Boa noite, meu amor!
Por Fernando Puhlmann

"Elas não têm gosto ou vontade
Nem defeito, nem qualidade."
Mulheres de Atenas - Chico Buarque
Ele beija a tela. Diz "boa noite, meu amor" para uma mulher que não existe. Ela sorri, programada, dócil, sem passado, sem TPM, sem opinião, sem vontades próprias. Uma inteligência artificial feminina que existe apenas para reafirmar tudo o que ele quer ouvir.
Não, não é ficção científica. É segunda-feira à noite no quarto de um cara comum. E tem muitos fazendo o mesmo.
Os aplicativos de "namoradas de IA", como Replika ou EVA AI, já acumulam milhões de usuários pelo mundo todo e a maioria esmagadora, claro, é de homens heterossexuais. Neles, escolhem o rosto, a voz, o temperamento da parceira perfeita. E pronto: ela está ali, te amando incondicionalmente. Ou, melhor dizendo, te obedecendo incondicionalmente.
Há algo profundamente simbólico (e perigoso) nisso tudo.

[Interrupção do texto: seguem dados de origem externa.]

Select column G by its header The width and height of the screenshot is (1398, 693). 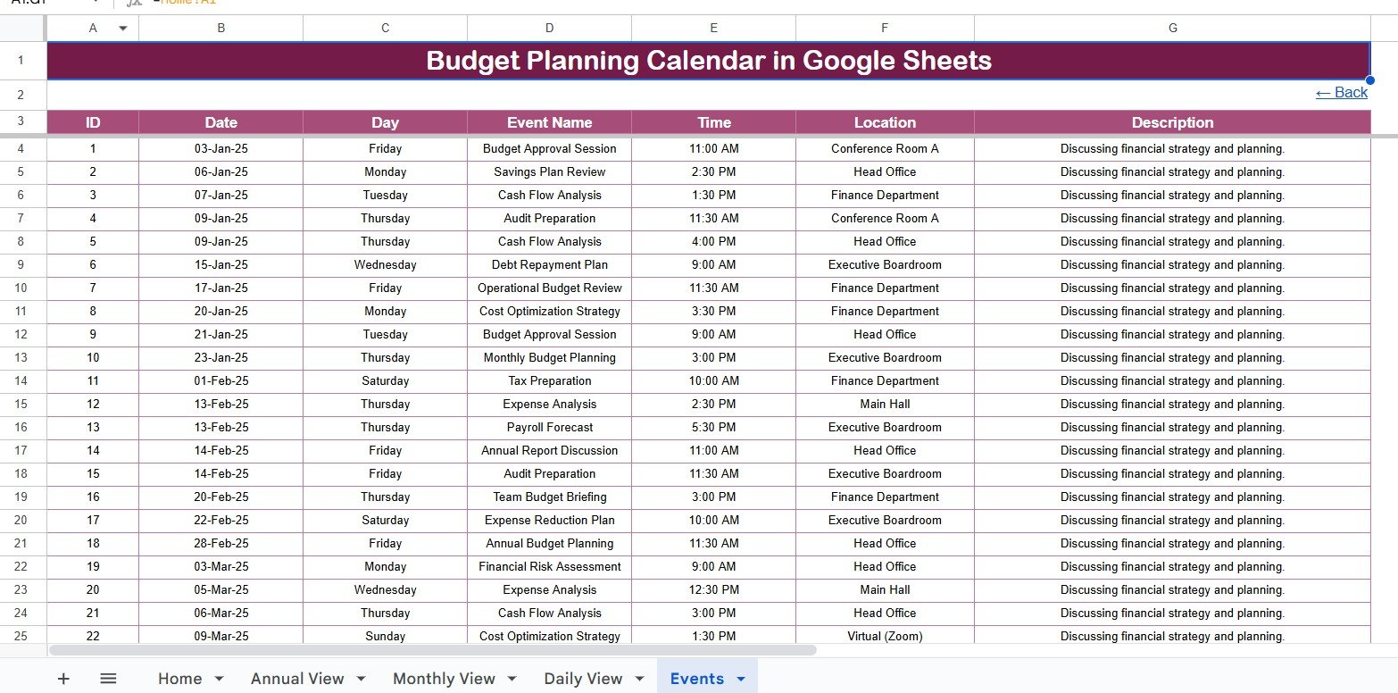(1172, 29)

Por trás dessa escolha aparentemente tecnológica, habita uma masculinidade extremamente frágil, que não sabe lidar com frustração, com confronto, com a imprevisibilidade dos sentimentos reais. Uma masculinidade que se sente ameaçada por qualquer mulher que diga "não", "não quero", "não concordo". A IA, nesse contexto, não é inovação. É fuga. É o abrigo perfeito para o homem que deseja uma mulher que jamais o desafie.
Pesquisadores de Stanford já alertaram que esse tipo de vínculo artificial pode estar formando uma geração com baixa tolerância ao afeto real e alto apego à fantasia de controle absoluto. Quando o amor vira interface, o afeto vira algoritmo... e o outro vira objeto.

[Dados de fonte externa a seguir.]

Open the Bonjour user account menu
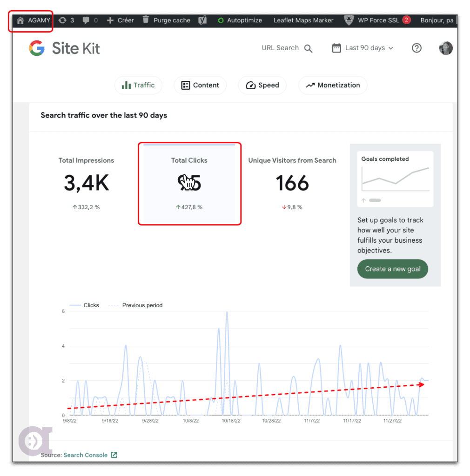 [436, 20]
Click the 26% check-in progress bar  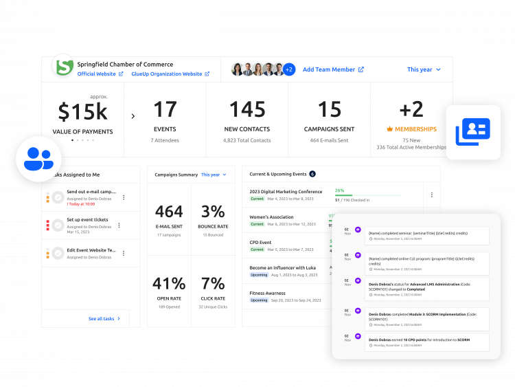pyautogui.click(x=358, y=195)
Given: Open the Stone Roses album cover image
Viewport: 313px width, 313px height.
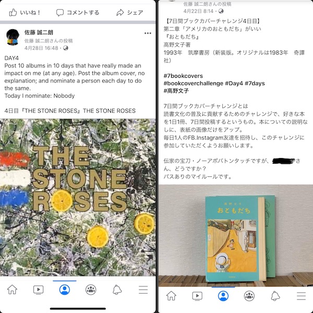Looking at the screenshot, I should (78, 197).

Mas o problema não para aí.
Essa substituição do real pelo simulacro não só desumaniza as mulheres, como também confunde os próprios homens. Quando o teu cérebro é treinado para acreditar que afeto, sexo e vínculo emocional vêm por comando de voz, o retorno ao mundo real pode te tornar hostil. E muitas vezes, violento. A mulher de verdade, com vontades reais, se transforma num erro de sistema e não estamos mais programados para lidar com erros.
E assim, o perigo deixa de ser só íntimo e vira social. Perde-se a noção do limite entre ficção e realidade, especialmente entre os mais jovens, que estão crescendo entre assistentes virtuais e algoritmos carinhosos que jamais dizem "não hoje", "não estou afim", "não gosto", "não quero". A frustração vira raiva. E a raiva, a gente sabe, na maioria das vezes, vira misoginia.
Porque para muitos desses homens, o maior pesadelo não é a solidão. É conviver com uma mulher que não é sua propriedade.
Boa noite, masculinidade frágil. Vai procurar terapia.